At the time of writing, only a limited amount of equipment fitted with ultrasonic sensors, and in some cases LiDAR , is available on the market for application with commercial agricultural machinery. It is currently used only for high value crops or on machines such as those for pesticide application or harvesting extensive field crops The logical next step that would lead to the large-scale incorporation of sensors in agricultural applications is for crop geometry characterization to be sufficiently accurate and fast enough to allow the real-time adjustment of operating parameters of the machine (spray rate, cutting height, etc.).

The other technologies (ToF cameras, SL sensors, active SV , and so on) continue in the research phase, although some commercial applications are possible in the near future. Their practical implementation will generally be determined on a cost-benefit basis. Photogrammetry, for example, has an interesting future because it can be applied with cameras with low resolution and with fewer camera specifications. If the cost of the sensor exceeds the cost of the equipment or machine to which a new capacity must be added, it is clear that it will not be implemented commercially. If, on the other hand, the sensor is used to generate maps to provide information for future field operations, that is something that could be implemented in the near future. In other words, the real-time adjustment of an agricultural operation will be more difficult than map-based applications. Thus, we can anticipate that complex equipment (with the best sensors and processing systems) will be available to produce accurate maps of crops. Then, agricultural machinery that performs specific operations will be able to read these maps and adapt their operations to the needs of the crop. Sensors with less complexity than those initially mounted can be installed to adjust machine operations further, improving the resolution offered by the maps.

In relation to the data obtained from all the sensors described in this chapter, another issue that needs to be improved is the volume of data that can be processed. Dealing with large amounts of data from continuous scanning is a major problem, especially when manual processes are required. For this reason, automated systems to process large and accurate point cloud files are necessary (Colaço et al. 2017). In this context, another aspect that needs to be improved is automatic on-board processing of data through which the final result can be made available as soon as the scanning process ends (Underwood et al. 2016).
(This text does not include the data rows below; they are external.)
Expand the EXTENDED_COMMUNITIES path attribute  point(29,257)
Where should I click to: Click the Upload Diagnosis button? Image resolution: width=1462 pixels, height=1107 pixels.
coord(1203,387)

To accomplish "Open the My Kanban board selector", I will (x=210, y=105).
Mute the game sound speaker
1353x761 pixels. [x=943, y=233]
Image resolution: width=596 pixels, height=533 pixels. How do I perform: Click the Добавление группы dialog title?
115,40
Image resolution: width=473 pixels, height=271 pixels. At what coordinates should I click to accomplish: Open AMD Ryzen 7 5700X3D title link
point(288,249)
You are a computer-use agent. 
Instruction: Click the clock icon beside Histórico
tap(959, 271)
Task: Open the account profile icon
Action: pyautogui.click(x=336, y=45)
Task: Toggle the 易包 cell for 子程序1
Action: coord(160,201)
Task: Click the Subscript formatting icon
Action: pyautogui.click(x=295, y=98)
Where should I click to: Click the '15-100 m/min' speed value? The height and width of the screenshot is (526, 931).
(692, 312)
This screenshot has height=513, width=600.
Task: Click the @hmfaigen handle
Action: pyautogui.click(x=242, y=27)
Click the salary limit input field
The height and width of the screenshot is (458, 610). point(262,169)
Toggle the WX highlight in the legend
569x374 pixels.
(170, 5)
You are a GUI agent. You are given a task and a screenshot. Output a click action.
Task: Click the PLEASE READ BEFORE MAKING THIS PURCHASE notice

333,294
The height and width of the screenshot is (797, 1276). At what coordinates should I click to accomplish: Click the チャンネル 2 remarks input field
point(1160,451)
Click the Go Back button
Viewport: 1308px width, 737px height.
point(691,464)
Powerful tools to deal with this type of problem exist in the fields of artificial intelligence and big data. In this regard, deep learning for computer vision and data processing has emerged as a family of techniques with great potential in agriculture (Kamilaris and Prenafeta-Boldú 2018). For example, convolutional neural networks (CNNs) can be used to detect, classify or segment vegetative organs (trunks, leaves, fruits, etc.) in 2D images (Jiang and Li 2020). In addition, the simultaneous availability of colour and depth information (multi-modal data), obtained with RGB-D cameras or photogrammetry, can be used to improve the performance of neural networks, as demonstrated for branch and fruit detection applications (Zhang et al. 2018a; Gené-Mola et al. 2019b). Depth data can also be used to project 2D detections on to 3D point clouds (Shi et al. 2019; Gené-Mola et al. 2020b).

A pending challenge is the development of CNN models that allow the direct processing of 3D point clouds. Jin et al. (2020), for example, have implemented a voxel-based convolutional network to separate maize stems and leaves based on the measurements of a terrestrial LiDAR system. Their results outperformed those obtained with traditional clustering methods. However, the application of deep learning techniques in crop geometric characterization needs more publicly-available datasets with multi-modal images of different crops to train the models.

Deciphering the complexity of plant and crop structures has been made possible through the availability of advanced data extraction technologies. As the volumes of data increase and the information becomes ever more complex, increasing the speed at which the data can be extracted and analyzed is the next big challenge for the present and future generations of precision agricultural engineers.